Masa pubertas merupakan masa peralihan dari masa kanak-kanak menjadi dewasa yang dimulai umur 8 – 14 tahun. Pada masa pubertas inilah, masa di mana mereka mencari jati diri dan arti dari hidup. Pada masa-masa ini pula, remaja memiliki rasa ingin tahu yang begitu besar dalam segala hal. Tak heran jika diantara mereka seringkali ingin merasakan hal-hal yang belum mereka ketahui, termasuk seksualitas.
Karena rasa keingintahuan yang tinggi dan pengetahuan yang kurang tentang hal tersebut, akhirnya kebanyakan dari remaja mencari informasi tentang seks dari sumber yang salah.
Survei dan riset yang dilakukan oleh Komite Perlindungan Anak Indonesia dan Kementrian Kesehatan pada Oktober 2013, menunjukkan sekitar 62,7% remaja di Indonesia telah melakukan hubungan seks di luar nikah. 20% dari 94.270 remaja perempuan mengalami hamil diluar nikah, 21% diantaranya pernah melakuan aborsi, dan dalam waktu rentang tiga bulan, sebanyak 30% dari 10.203 remaja terjangkit HIV.
Riset tersebut membuktikan bahwa pendidikan seks di Indonesia sangat lemah.

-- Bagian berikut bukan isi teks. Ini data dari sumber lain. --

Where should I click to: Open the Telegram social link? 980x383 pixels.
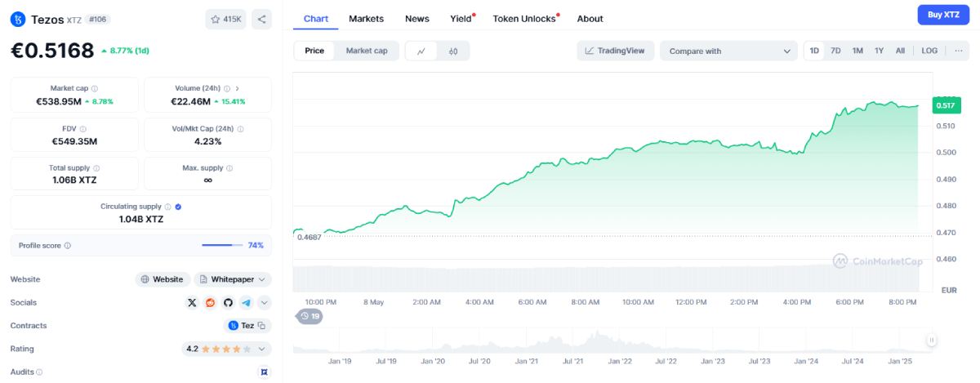[246, 303]
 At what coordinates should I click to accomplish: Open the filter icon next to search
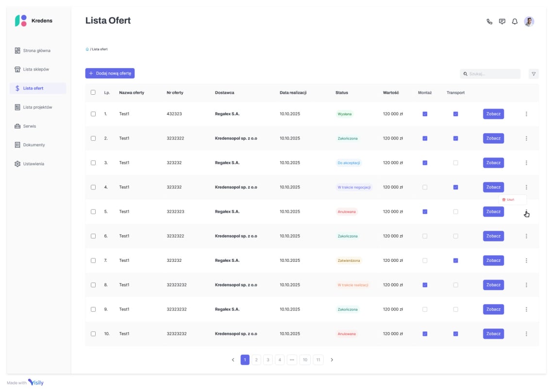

Masyarakat awam cendrung memiliki anggapan bahwa pengetahuan tentang seksual adalah ranah orang dewasa dan anak-anak akan mengerti dengan sendirinya ketika mereka dewasa. Terbangunnya pandangan tersebut menjadi kendala awal terhadap keberlangsungan pendidikan seks. Begitupun dengan pemahaman akan pentingnya kendali atas tubuh sendiri yang harusnya ditanamkan sedini mungkin.
Di Indonesia tidak semua orangtua mau terbuka terhadap anak ketika membicarakan seks. Orangtua merasa ragu memberikan pendidikan seks kepada anak. Padahal pendidikan seks merupakan tugas dan tanggung jawab orangtua. Dikutip dari Republika, dr. H Boyke Dian Nugraha, SpOG., Mars seorang seksolog ternama di Indonesia mengatakan, pendidikan seks pada anak berbeda dengan mengajarkan anak melakukan seks.
Melalui pendidikan seks, anak akan lebih mengenali fungsi tubuhnya, menghindari apa yang seharusnya tidak dilakukan serta memahami konsekuensi dari tiap perbuatannya. Dengan begitu, anak akan dapat menjauhkan diri dari penyimpangan seksual dan menghindarkan diri dari bahaya pelecehan seksual.
Selain orang tua, pihak yang ikut memberikan pengetahuan tentang seks adalah sekolah. Di sekolah, para guru bisa memberikan pemahaman akan pentingnya mengenali resiko-resiko seks. Murid juga diajarkan agar lebih aware dengan kesehatan reproduksi. Jika diperlukan, guru juga bisa membangun diskusi untuk meningkatkan pemahaman remaja mengenai seks, hal ini bisa dilakukan dengan mendatangkan pakar seksologi.